2. CPython has a cyclic garbage collector, classes can have destructors
   and interpreter shutdown breaks up cycles. What does it mean?

   • CPython uses refcounting internally. One (of many) downsides of
     refcounting is that it cannot detect circular dependencies between
     objects. Thus Python introduced a cyclic garbage collector at one
     point.
   • Python however also allows destructors on objects. Destructors
     however mean that the cyclic garbage collector will skip these
     objects because it does not know in what order it should delete
     these objects.

   Now let’s look at an innocent example:

   class Foo(object):
       def __del__(self):
           print 'Deleted'
   foo = Foo()
   

   Let’s execute that file:

   $ python test.py
   Deleted
   

   Looks good. Let’s try that with exec:

   >>> execfile('test.py', {})
   >>> execfile('test.py', {})
   >>> execfile('test.py', {})
   >>> import gc
   >>> gc.collect()
   27
   

   It clearly collected something, but it never collected our Foo
   instances. What the hell is happening? What’s happening is that
   there is an implicit cycle between foo, and the __del__ function
   itself. The function knows the scope it was created in and from
   __del__ -> global scope -> foo instance it has a nice cycle.

   Now now we know the cause, why doesn’t it happen if you have a module?
   The reason for that is that Python will do a trick when it shuts down
   modules. It will override all global values that do not begin with an
   underscore with None. We can easily verify that if we print the
   value of foo instead of 'Deleted':

   class Foo(object):
       def __del__(self):
           print foo
   foo = Foo()
   

   And of course it’s None:

   $ python test.py
   None
   

   So if we want to replicate that with exec or friends, we have to
   apply the same logic, but Python will not do that for us. If we are
   not careful this could lead to hard to spot memory leaks. And this is
   something many people rely on, because it’s documented behaviour.

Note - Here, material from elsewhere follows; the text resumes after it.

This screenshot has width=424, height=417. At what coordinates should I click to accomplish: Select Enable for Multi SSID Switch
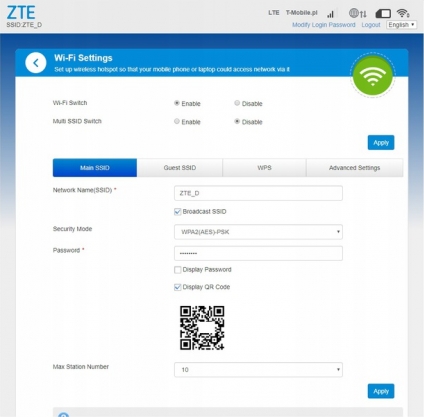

3. Lifetime of objects. A global namespace sticks around from when it
   was imported to the point where the interpreter shuts down. With
   exec you as a user no longer know when this will happen. It might
   happen at a random point before. web2py is a common offender here.
   In web2py the magically executed namespace comes and goes each request
   which is very surprising behaviour for any experienced Python
   developer.

Python is not PHP

Don’t try to circumvent Python idioms because some other language does it
differently. Namespaces are in Python for a reason and just because it
gives you the tool exec it does not mean you should use that tool. C
gives you setjmp and longjmp and yet you will be very careful with
using it. The combination of exec and compile are a powerful tool for
anyone that wants to implement a domain specific language on top of Python
or for developers interested in extending (not circumventing) the Python
import system.

A python developer depends on imports doing what they are documented to do
and that the namespace has a specific initial value (namely that it’s
empty with the exception of a few internal variables such as __name__,
__loader__ etc.). A Python developer depends on being able to import
that module by a dotted name, on the fact that modules shut down in a
specific way, that they are cached in sys.modules etc.

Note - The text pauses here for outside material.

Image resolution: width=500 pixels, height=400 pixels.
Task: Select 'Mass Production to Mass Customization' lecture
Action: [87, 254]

Jacob Kaplan-Moss wrote a comment on Reddit
about the use of exec in web2py a while ago which I would recommend
reading. He brings up some very good points why changing the semantics of
a language is a bad idea.

However web2py and it’s use of execfile are not the only offenders in
the Python web community. Werkzeug has it’s fair share of abusing Python
conventions as well. We were shipping (and still do) an on-demand import
system which caused more problems than it solved and are currently in the
progress of moving away from it (despite all the pain this is for us).
Django abused Python internals as well. It was generating Python code on
the fly and totally changing semantics (to the point where imports
vanished without warning!). They learned their lesson as well and fixed
that problem in the magic removal branch. Same goes for web.py which was
abusing the print statement to write into an internal thread-local
buffer that was then sent out as response to the browser. Also something
that turned out to be a bad idea and was subsequently removed.

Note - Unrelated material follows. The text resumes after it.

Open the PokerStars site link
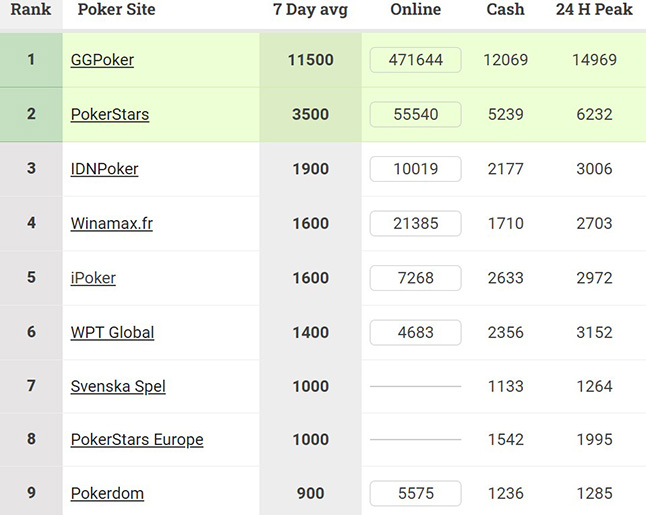The width and height of the screenshot is (646, 515). pos(110,114)

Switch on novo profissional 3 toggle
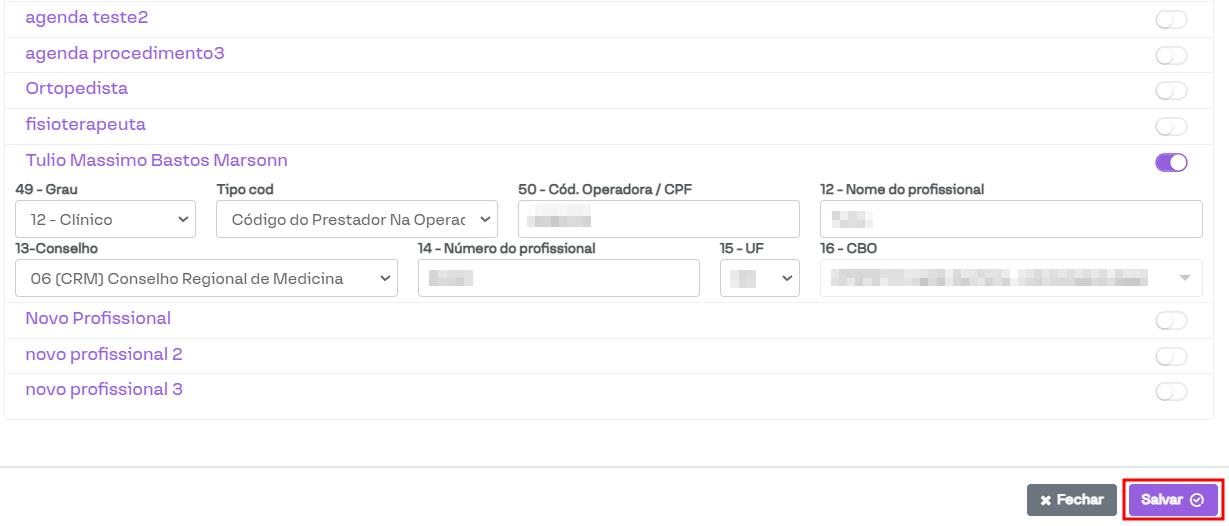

With that I encourage the web2py developers to reconsider their decision
on the use of the exec statement and using regular Python modules.

Because one of the things we all have to keep in mind: if a Python
developer starts his journeys in the twisted world of wrongly executed
Python modules they will be very confused when they continue their travels
in another Python environment. And having different semantics in
different frameworks/modules/libraries is very hurtful for Python as a
runtime and language.